**What needs to be done**:
Transcribe the records underneath word for word, and leave no line out.

**Recorded information**:

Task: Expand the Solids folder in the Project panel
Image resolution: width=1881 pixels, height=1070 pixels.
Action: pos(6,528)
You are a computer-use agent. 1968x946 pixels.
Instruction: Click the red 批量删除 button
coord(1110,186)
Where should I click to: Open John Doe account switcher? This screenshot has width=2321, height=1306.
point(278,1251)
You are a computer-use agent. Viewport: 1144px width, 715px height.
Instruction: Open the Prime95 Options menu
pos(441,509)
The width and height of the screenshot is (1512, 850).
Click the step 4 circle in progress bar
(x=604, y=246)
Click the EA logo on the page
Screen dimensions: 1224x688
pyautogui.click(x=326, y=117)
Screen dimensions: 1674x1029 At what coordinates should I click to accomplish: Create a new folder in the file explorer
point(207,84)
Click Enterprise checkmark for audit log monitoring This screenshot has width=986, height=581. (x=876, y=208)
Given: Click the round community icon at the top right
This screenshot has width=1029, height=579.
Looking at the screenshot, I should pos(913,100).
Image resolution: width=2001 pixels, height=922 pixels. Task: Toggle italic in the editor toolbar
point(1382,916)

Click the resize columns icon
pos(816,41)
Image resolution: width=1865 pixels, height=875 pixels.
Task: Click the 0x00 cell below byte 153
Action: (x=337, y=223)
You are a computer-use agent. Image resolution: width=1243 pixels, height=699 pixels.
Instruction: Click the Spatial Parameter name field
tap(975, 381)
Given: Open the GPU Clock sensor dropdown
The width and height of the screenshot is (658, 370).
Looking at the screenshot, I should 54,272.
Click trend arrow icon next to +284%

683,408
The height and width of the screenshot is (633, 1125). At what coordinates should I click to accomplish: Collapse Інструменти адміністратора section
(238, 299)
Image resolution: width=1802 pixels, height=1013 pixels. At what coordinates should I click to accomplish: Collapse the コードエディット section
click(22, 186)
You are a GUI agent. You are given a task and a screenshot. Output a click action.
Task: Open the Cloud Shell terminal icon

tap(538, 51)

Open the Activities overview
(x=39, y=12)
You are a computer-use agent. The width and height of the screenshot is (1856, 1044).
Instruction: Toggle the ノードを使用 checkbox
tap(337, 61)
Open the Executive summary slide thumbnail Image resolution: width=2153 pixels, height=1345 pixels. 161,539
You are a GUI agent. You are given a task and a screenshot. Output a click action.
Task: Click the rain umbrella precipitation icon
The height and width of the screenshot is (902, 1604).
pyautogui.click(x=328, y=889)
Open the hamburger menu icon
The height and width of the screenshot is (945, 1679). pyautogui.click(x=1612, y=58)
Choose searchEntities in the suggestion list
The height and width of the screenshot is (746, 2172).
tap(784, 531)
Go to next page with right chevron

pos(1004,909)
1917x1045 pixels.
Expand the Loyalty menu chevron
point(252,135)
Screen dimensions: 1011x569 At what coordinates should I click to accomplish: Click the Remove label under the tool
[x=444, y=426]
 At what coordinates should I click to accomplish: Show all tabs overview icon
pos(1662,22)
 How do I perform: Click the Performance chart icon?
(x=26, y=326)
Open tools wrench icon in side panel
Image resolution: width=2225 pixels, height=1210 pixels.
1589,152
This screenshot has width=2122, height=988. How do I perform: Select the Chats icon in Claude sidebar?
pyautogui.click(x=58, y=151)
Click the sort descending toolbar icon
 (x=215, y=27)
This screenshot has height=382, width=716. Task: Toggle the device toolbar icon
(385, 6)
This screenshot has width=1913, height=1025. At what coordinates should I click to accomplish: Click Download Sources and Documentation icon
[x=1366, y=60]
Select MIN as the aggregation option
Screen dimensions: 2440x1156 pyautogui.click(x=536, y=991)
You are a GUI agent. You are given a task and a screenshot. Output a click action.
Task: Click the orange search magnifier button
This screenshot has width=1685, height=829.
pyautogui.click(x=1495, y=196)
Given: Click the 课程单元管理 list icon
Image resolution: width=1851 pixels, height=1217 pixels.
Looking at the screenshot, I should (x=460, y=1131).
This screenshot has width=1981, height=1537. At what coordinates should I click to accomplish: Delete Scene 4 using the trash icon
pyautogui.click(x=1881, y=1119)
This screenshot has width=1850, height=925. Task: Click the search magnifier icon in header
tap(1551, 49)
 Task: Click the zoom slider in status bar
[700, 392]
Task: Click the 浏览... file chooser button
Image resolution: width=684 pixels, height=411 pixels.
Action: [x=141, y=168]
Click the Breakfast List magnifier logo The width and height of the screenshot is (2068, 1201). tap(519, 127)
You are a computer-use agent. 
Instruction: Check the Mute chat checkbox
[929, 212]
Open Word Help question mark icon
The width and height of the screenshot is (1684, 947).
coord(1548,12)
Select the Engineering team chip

**Output**:
Task: Expand the Solids folder in the Project panel
Image resolution: width=1881 pixels, height=1070 pixels.
Action: pos(6,528)
You are a computer-use agent. 1968x946 pixels.
Instruction: Click the red 批量删除 button
coord(1110,186)
Where should I click to: Open John Doe account switcher? This screenshot has width=2321, height=1306.
point(278,1251)
You are a computer-use agent. Viewport: 1144px width, 715px height.
Instruction: Open the Prime95 Options menu
pos(441,509)
The width and height of the screenshot is (1512, 850).
Click the step 4 circle in progress bar
(x=604, y=246)
Click the EA logo on the page
Screen dimensions: 1224x688
pyautogui.click(x=326, y=117)
Screen dimensions: 1674x1029 At what coordinates should I click to accomplish: Create a new folder in the file explorer
point(207,84)
Click Enterprise checkmark for audit log monitoring This screenshot has width=986, height=581. (x=876, y=208)
Given: Click the round community icon at the top right
This screenshot has width=1029, height=579.
Looking at the screenshot, I should pos(913,100).
Image resolution: width=2001 pixels, height=922 pixels. Task: Toggle italic in the editor toolbar
point(1382,916)

Click the resize columns icon
pos(816,41)
Image resolution: width=1865 pixels, height=875 pixels.
Task: Click the 0x00 cell below byte 153
Action: (x=337, y=223)
You are a computer-use agent. Image resolution: width=1243 pixels, height=699 pixels.
Instruction: Click the Spatial Parameter name field
tap(975, 381)
Given: Open the GPU Clock sensor dropdown
The width and height of the screenshot is (658, 370).
Looking at the screenshot, I should 54,272.
Click trend arrow icon next to +284%

683,408
The height and width of the screenshot is (633, 1125). At what coordinates should I click to accomplish: Collapse Інструменти адміністратора section
(238, 299)
Image resolution: width=1802 pixels, height=1013 pixels. At what coordinates should I click to accomplish: Collapse the コードエディット section
click(22, 186)
You are a GUI agent. You are given a task and a screenshot. Output a click action.
Task: Open the Cloud Shell terminal icon

tap(538, 51)

Open the Activities overview
(x=39, y=12)
You are a computer-use agent. The width and height of the screenshot is (1856, 1044).
Instruction: Toggle the ノードを使用 checkbox
tap(337, 61)
Open the Executive summary slide thumbnail Image resolution: width=2153 pixels, height=1345 pixels. 161,539
You are a GUI agent. You are given a task and a screenshot. Output a click action.
Task: Click the rain umbrella precipitation icon
The height and width of the screenshot is (902, 1604).
pyautogui.click(x=328, y=889)
Open the hamburger menu icon
The height and width of the screenshot is (945, 1679). pyautogui.click(x=1612, y=58)
Choose searchEntities in the suggestion list
The height and width of the screenshot is (746, 2172).
tap(784, 531)
Go to next page with right chevron

pos(1004,909)
1917x1045 pixels.
Expand the Loyalty menu chevron
point(252,135)
Screen dimensions: 1011x569 At what coordinates should I click to accomplish: Click the Remove label under the tool
[x=444, y=426]
 At what coordinates should I click to accomplish: Show all tabs overview icon
pos(1662,22)
 How do I perform: Click the Performance chart icon?
(x=26, y=326)
Open tools wrench icon in side panel
Image resolution: width=2225 pixels, height=1210 pixels.
1589,152
This screenshot has width=2122, height=988. How do I perform: Select the Chats icon in Claude sidebar?
pyautogui.click(x=58, y=151)
Click the sort descending toolbar icon
 (x=215, y=27)
This screenshot has height=382, width=716. Task: Toggle the device toolbar icon
(385, 6)
This screenshot has width=1913, height=1025. At what coordinates should I click to accomplish: Click Download Sources and Documentation icon
[x=1366, y=60]
Select MIN as the aggregation option
Screen dimensions: 2440x1156 pyautogui.click(x=536, y=991)
You are a GUI agent. You are given a task and a screenshot. Output a click action.
Task: Click the orange search magnifier button
This screenshot has width=1685, height=829.
pyautogui.click(x=1495, y=196)
Given: Click the 课程单元管理 list icon
Image resolution: width=1851 pixels, height=1217 pixels.
Looking at the screenshot, I should (x=460, y=1131).
This screenshot has width=1981, height=1537. At what coordinates should I click to accomplish: Delete Scene 4 using the trash icon
pyautogui.click(x=1881, y=1119)
This screenshot has width=1850, height=925. Task: Click the search magnifier icon in header
tap(1551, 49)
 Task: Click the zoom slider in status bar
[700, 392]
Task: Click the 浏览... file chooser button
Image resolution: width=684 pixels, height=411 pixels.
Action: [x=141, y=168]
Click the Breakfast List magnifier logo The width and height of the screenshot is (2068, 1201). tap(519, 127)
You are a computer-use agent. 
Instruction: Check the Mute chat checkbox
[929, 212]
Open Word Help question mark icon
The width and height of the screenshot is (1684, 947).
coord(1548,12)
Select the Engineering team chip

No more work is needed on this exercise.